At MIPS, I (and the rest of the OS group) were among the loudest voices
in demanding precise exceptions everywhere, most of us having had to
deal with weird cases and hardware bugs and related software bugs too
many times in past lives.  In the long run, this did turn out to help
chip verification as well.

To be more specific, we always wished for:

When a user-level instruction X caused an exception, and a trap to the
OS:

a) The Exception Program Counter (EPC) was set to point at the
instruction.
b) The CAUSE register was set to indicate the reason.
c) All instructions before X had been completed (or equivalent).
d) X itself had had no user-visible side-effects, i.e., there were no
partial stores, no register writebacks, no auto-increments, no shadow
registers to be distentangled, i.e., X had no effect except to cause
the trap.

We didn't quite get that, as:
a) and b): if X was in a Branch Delay slot, the EPC pointed at X-4, and
the BD-bit was set in the CAUSE register.  Although this was sometimes
a pain, and proved to be a source of designer complaint in some later
implementations, software people viewed it as tolerable, even though
it sometimes meant messy debugger code and trickier emulation code (as
in floating point emulation done on systems lacking FPUs).

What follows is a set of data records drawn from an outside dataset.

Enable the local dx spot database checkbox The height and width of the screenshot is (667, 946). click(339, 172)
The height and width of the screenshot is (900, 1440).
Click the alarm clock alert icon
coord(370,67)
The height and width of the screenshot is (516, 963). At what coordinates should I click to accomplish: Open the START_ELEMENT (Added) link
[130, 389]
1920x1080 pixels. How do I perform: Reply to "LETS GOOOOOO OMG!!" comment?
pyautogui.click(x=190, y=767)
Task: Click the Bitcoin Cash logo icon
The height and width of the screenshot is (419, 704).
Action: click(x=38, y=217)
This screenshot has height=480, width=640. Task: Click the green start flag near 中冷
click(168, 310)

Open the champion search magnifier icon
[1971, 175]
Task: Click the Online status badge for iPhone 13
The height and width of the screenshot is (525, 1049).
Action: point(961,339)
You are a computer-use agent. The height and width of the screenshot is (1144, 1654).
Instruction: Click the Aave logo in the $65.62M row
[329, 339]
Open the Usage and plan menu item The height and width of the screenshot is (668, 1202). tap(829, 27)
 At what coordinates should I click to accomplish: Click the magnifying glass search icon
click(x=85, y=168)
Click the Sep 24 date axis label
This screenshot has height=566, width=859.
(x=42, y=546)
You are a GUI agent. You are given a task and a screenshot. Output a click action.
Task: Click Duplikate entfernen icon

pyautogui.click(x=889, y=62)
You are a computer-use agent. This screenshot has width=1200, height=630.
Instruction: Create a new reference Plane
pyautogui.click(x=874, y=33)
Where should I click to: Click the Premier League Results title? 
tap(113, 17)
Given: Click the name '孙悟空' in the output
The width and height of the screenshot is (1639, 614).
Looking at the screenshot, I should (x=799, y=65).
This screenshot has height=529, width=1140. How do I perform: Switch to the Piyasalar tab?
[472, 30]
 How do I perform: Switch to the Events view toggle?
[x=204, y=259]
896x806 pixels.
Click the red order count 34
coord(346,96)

c) This wasn't true from the hardware viewpoint, but the CPU provided
this illusion to the programmer, so that was viewed as OK.
Specifically, consider the
sequence:

Y: (long-running FP operation, or integer multiply/divide)
....
X, causing trap.

At the time of the trap, Y might still be running in an independent
functional unit.  However, this was all carefully defined so that:

Either the instruction was defined so that it could not ever cause an
exception (in MIPS, the divide doesn't raise a divide-by-zero; instead,
if the compiler sees variable1/variable2, and can't be sure variable2
is non-zero, it generates code like:
DIV rs,rt
BEQZ rt,divide-by-zero
....

In the floating point cases, the insistence on precise exceptions ended
up encouraging the innovative "check the exponent fields quickly and
stall the CPU if there is any chance of an exception" patent of Tom
Riordan's that I've mentioned before.

In any of these cases, a reference to a register that was to be
written by one of these asynchronous units simply caused a stall.
Interrupt code would save away the regular integer registers first, by
which time any lingering MUL/DIV or FP ops would likely have completed.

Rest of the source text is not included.